MicrosoftLearning / mslearn-fabric

This repository hosts content related to Microsoft Fabric content on Microsoft Learn.
https://microsoftlearning.github.io/mslearn-fabric/
MIT License
168 stars 133 forks source link

Major blocking issues with labs this week #188

Open VitalyMCT opened 4 days ago

VitalyMCT commented 4 days ago

The labs this week are simply not functioning in Skillable to the high standard attendees quite rightfully expect. Other ALHs may be similarly affected. This is impacting live deliveries with many attendees.

I want to emphasize that these are NOT issues with the lab instructions per se.

However, workarounds or other changes may be possible within the instructions. For any severe blocking issues (ex. those impacting Lab 1 ... attendees can only proceed about 50% of the way into it), it may make sense to just take the lab offline until the issues can be resolved. Or rewrite the lab instructions to navigate around the issues.

IMO the issues likely have to do with the way the specific Skillable Fabric tenant is set up and/or driven by more widespread Fabric platform issues (ex. regional issues, global ones, etc.).

I suspect the former because all other Fabric tenants accessible to me are all fine around these blocking items. This is just my theory based on the evidence available. I may be wrong. These issues may have other cause(s) or there may be complex interaction between the tenant config triggering some edge cases in the Fabric platform.

For example:

I have multiple tenants accessible to me where the exact same instructions in this repo result in perfect outcomes in Fabric.
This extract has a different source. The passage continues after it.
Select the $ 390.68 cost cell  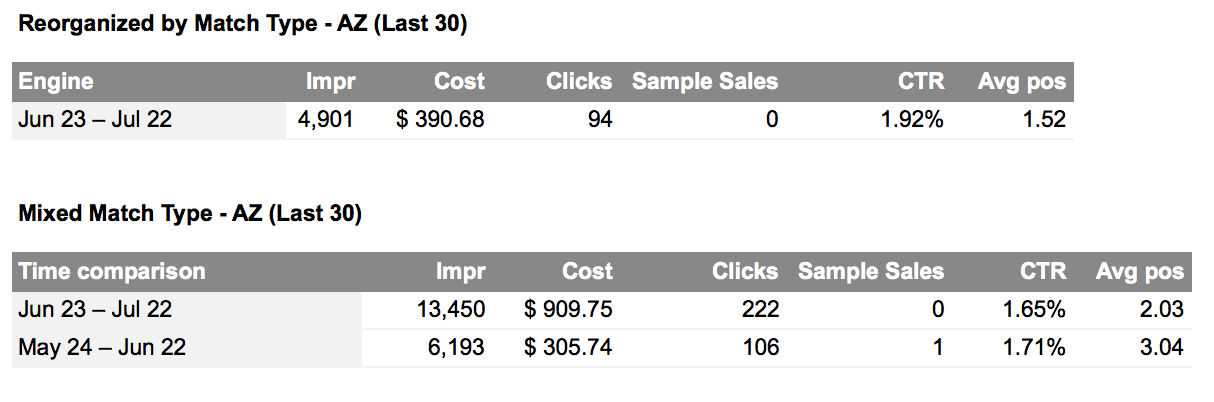(440, 120)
Ongoing blocking issues include:

  1. https://github.com/MicrosoftLearning/mslearn-fabric/issues/178. This one got much worse this week. Workspace creation often fails altogether now, without even producing any errors or timeouts. Skillable says Microsoft is investigating. It's been 1+ months. I've been sitting in front of a screen for 30 minutes now simply trying to create a workspace for Lab 1. It was working earlier today, albeit intermittently. Now not working at all. It's a blocking issue.
  2. SQL endpoint fails to load in Fabric UI. This is impacting multiple labs, including lab 1. Endpoint is serving SQL via other tools including SSMS. So the SQL endpoint's backend seems fine. However, the endpoint's web UI fails to work. It's a blocking issue.
  3. Trial enablement issues. Trial does not activate, trial activates yet UI says it's still not activated, trial activates extremely slowly, trial activates inconsistently (sometimes does, sometimes fails repeatedly), trial activates yet workspaces cannot be assigned to it, etc. It's also clearly a blocking issue.

We have multiple tickets open for these with Skillable, however, none of the major issues have been resolved. When we raise the issue the usual response is that only Microsoft is empowered to create a fix. I can add all the ticket IDs here if that helps.
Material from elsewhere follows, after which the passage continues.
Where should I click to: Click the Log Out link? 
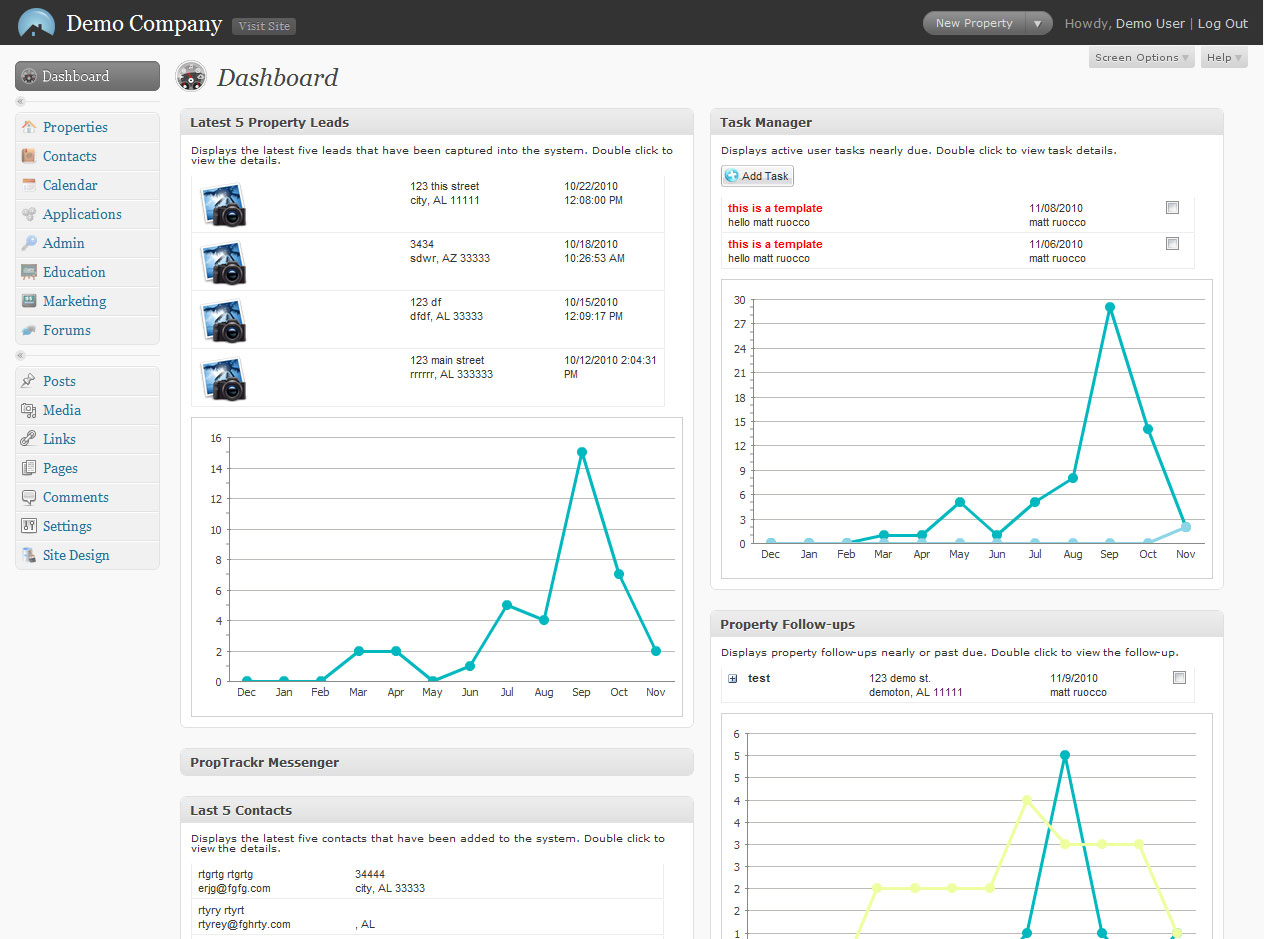[1222, 23]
I volunteered a tremendous amount of time trying to get these items to work. Provided huge amount of telemetry & other troubleshooting data. Checked https://support.fabric.microsoft.com/en-us/known-issues. Tried to find workarounds, etc.
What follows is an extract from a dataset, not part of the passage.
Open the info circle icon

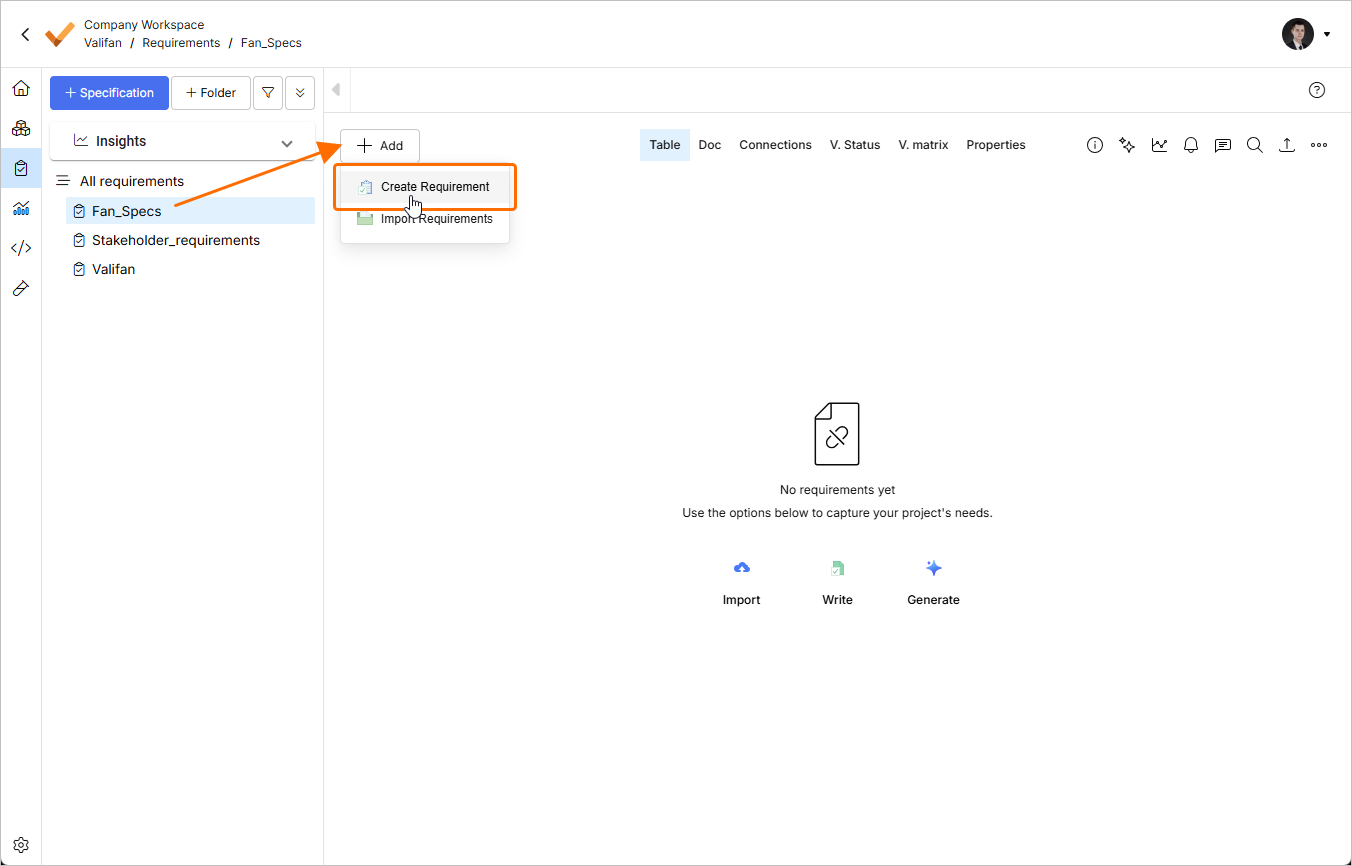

Please assist by giving this ticket the urgency it deserves so adequate solutions are in place. These issues impact CSAT. Attendees need the labs to function. Please do not close this ticket without resolution.

P.S. To give Skillable credit the support folks there are doing their best. This IMO needs a comprehensive investigation by all involved stakeholders, working very closely together, with much greater urgency than has been the case in the past. If it's helpful you can ping me at any time for additional insight to help drive rapidly to a solution. Thank you.

AngieRudduck commented 3 days ago

@VitalyMCT thank you for bringing this to our attention. I've shared these issues with internal teams and Skillable. We will provide updates as we are able.

VitalyMCT commented 3 days ago

As of last night & this morning the Fabric tenant in this ALH is completely non-functional. No Fabric workspaces can be created in Skillable's tenant. The default "My Workspace" cannot be enabled for Fabric trial.

This completely blocks attendees from being able to do any of the 16 labs in this MOC course.

Skillable says their hands are tied and only Microsoft can fix this. All evidence points to a tenant-level misconfiguration.

There are approximately 15 attendees in our class right now. They are all very excited about Fabric. They are very excited about getting hands-on experience with Fabric. It's the beginning of their Day 2 out of 4.

What would you like them to do?

AngieRudduck commented 3 days ago

I'm sorry that we don't have a better answer for you. We create the exercise materials and work with Skillable. I would pose your question to Skillable on how to advise your students to proceed.

rramoscabral commented 3 days ago

Skillable received reports of trouble with access to the Fabric Workspace within DP-600. They have escalated the reports to the Content Owner and their MOC team is assisting with all possible information.

They updated the labs whit the following notice

Due to backend stability issues that can occur when several users create new resources in the same region at the same time, you may experience delays on Fabric when creating a resource. If you experience this, we advise waiting at a minimum of 5 minutes before refreshing and attempting to create the resource again.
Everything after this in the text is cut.